▸ **REQUIRED WORK**
1 – Do the following statements agree with the vDPA patch discussion? Answer yes or no for each, quoting the deciding words of the text. (a) The writer says _F_VERSION_1 cannot be checked because of transitional devices. (b) The changed code calls vdpa_dev_net_mac_config_fill with features_device. (c) The writer calls the approach clean and final.
2 – Extend the vDPA patch discussion, picking up right after its last line.

▸ **SUPPLIED TEXT**
* * * * * * *

Yes it is a little messy, and we can not check _F_VERSION_1 because of 
transitional devices, so maybe this is the best we can do for now
>
> -Siwei
>
>
>>
>> Thanks
>>>
>>> -Siwei
>>>
>>>>>
>>>>>> +     */
>>>>>> +    val_u16 = __virtio16_to_cpu(true, config.status);
>>>>>>         val_u16 = __virtio16_to_cpu(true, config.status);
>>>>>>       if (nla_put_u16(msg, VDPA_ATTR_DEV_NET_STATUS, val_u16))
>>>>>>           return -EMSGSIZE;
>>>>>>   -    val_u16 = __virtio16_to_cpu(true, config.mtu);
>>>>>> -    if (nla_put_u16(msg, VDPA_ATTR_DEV_NET_CFG_MTU, val_u16))
>>>>>> -        return -EMSGSIZE;
>>>>>> -
>>>>>>       features_driver = vdev->config->get_driver_features(vdev);
>>>>>>       if (nla_put_u64_64bit(msg, 
>>>>>> VDPA_ATTR_DEV_NEGOTIATED_FEATURES, features_driver,
>>>>>>                     VDPA_ATTR_PAD))
>>>>>> @@ -846,7 +869,13 @@ static int vdpa_dev_net_config_fill(struct 
>>>>>> vdpa_device *vdev, struct sk_buff *ms
>>>>>>                     VDPA_ATTR_PAD))
>>>>>>           return -EMSGSIZE;
>>>>>>   -    return vdpa_dev_net_mq_config_fill(vdev, msg, 
>>>>>> features_driver, &config);
>>>>>> +    if (vdpa_dev_net_mac_config_fill(msg, features_device, 
>>>>>> &config))
>>>>>> +        return -EMSGSIZE;
>>>>>> +
>>>>>> +    if (vdpa_dev_net_mtu_config_fill(msg, features_device, 
>>>>>> &config))

* * * * * * *

▸ **DATA PROVIDED**
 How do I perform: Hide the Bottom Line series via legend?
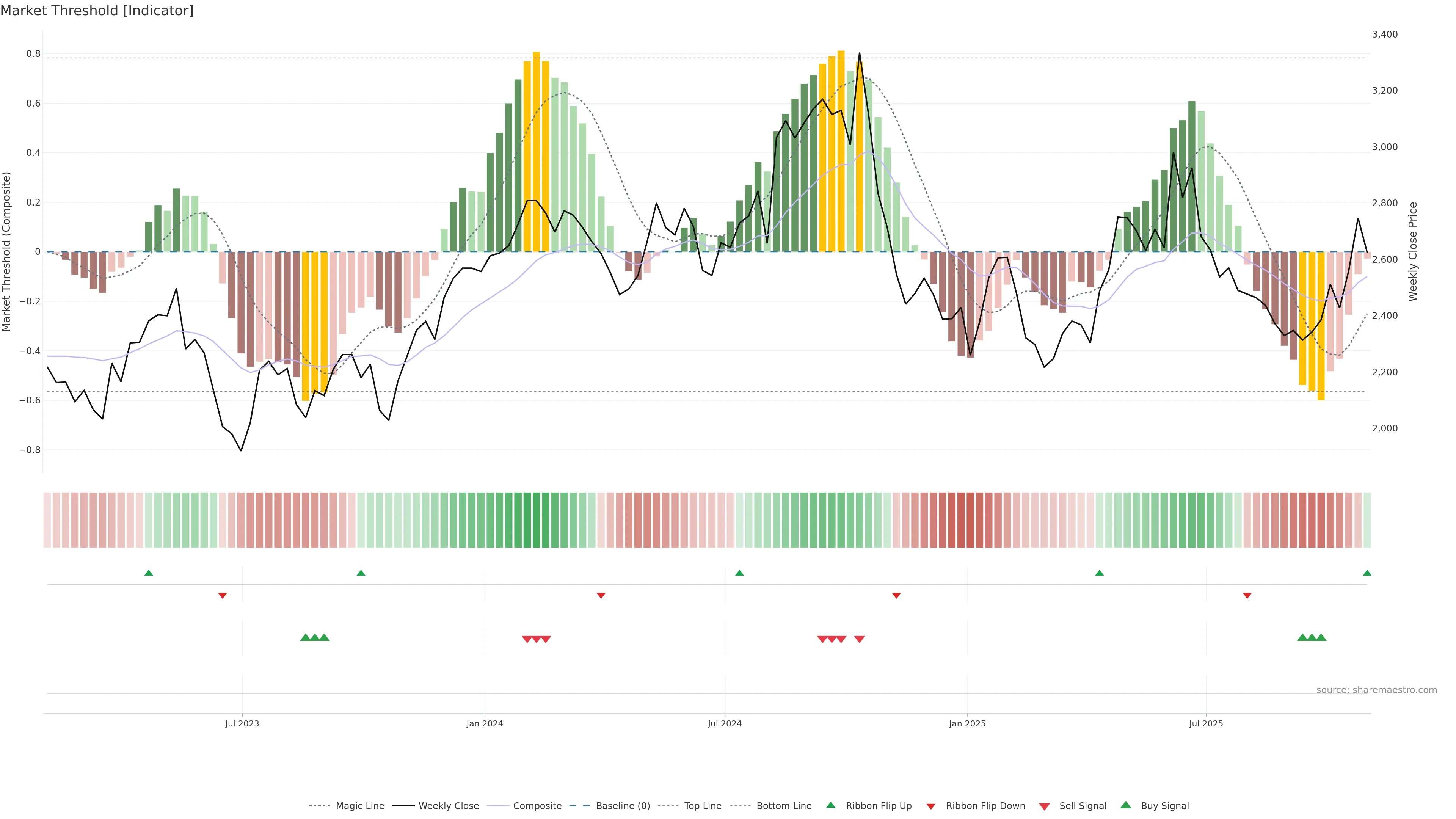click(783, 806)
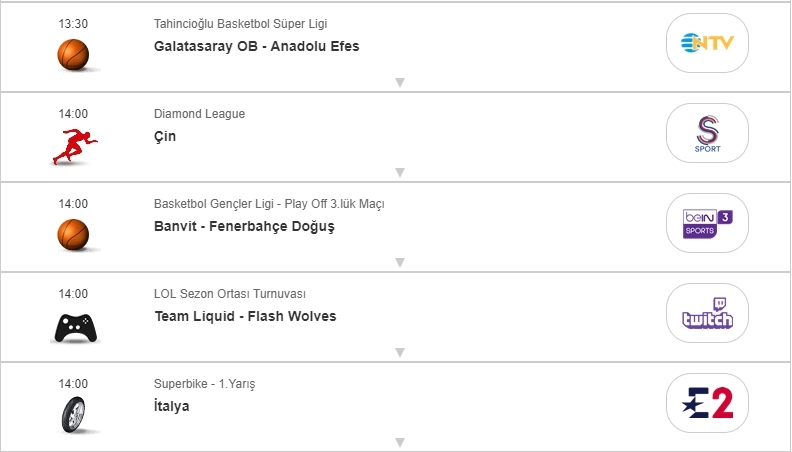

* * * * * * *

▸ **EXPECTED RESPONSES**
1 –
(a) Yes: "we can not check _F_VERSION_1 because of transitional devices"
(b) Yes: "if (vdpa_dev_net_mac_config_fill(msg, features_device,"
(c) No: "Yes it is a little messy" and "maybe this is the best we can do for now"

2 –
>>>>>> +        return -EMSGSIZE;
>>>>>> +
>>>>>> +    return vdpa_dev_net_mq_config_fill(msg, features_device, 
>>>>>> &config);
>>>>>>   }
>>>>>>     static int
>>>>>> @@ -914,6 +943,11 @@ static int vdpa_fill_stats_rec(struct 
>>>>>> vdpa_device *vdev, struct sk_buff *msg,
>>>>>>       }
>>>>>>       vdpa_get_config_unlocked(vdev, 0, &config, sizeof(config));
>>>>>>   +    /*
>>>>>> +     * Assume little endian for now, userspace can tweak this for
>>>>>> +     * legacy guest support.
>>>>>> +     */
>>>>>> +
>>>>> Ditto.
>>>> same as above
>>>>
>>>> Thanks
>>>>>
>>>>> Thanks,
>>>>> -Siwei
>>>>>> max_vqp = __virtio16_to_cpu(true, config.max_virtqueue_pairs);
>>>>>>       if (nla_put_u16(msg, VDPA_ATTR_DEV_NET_CFG_MAX_VQP, max_vqp))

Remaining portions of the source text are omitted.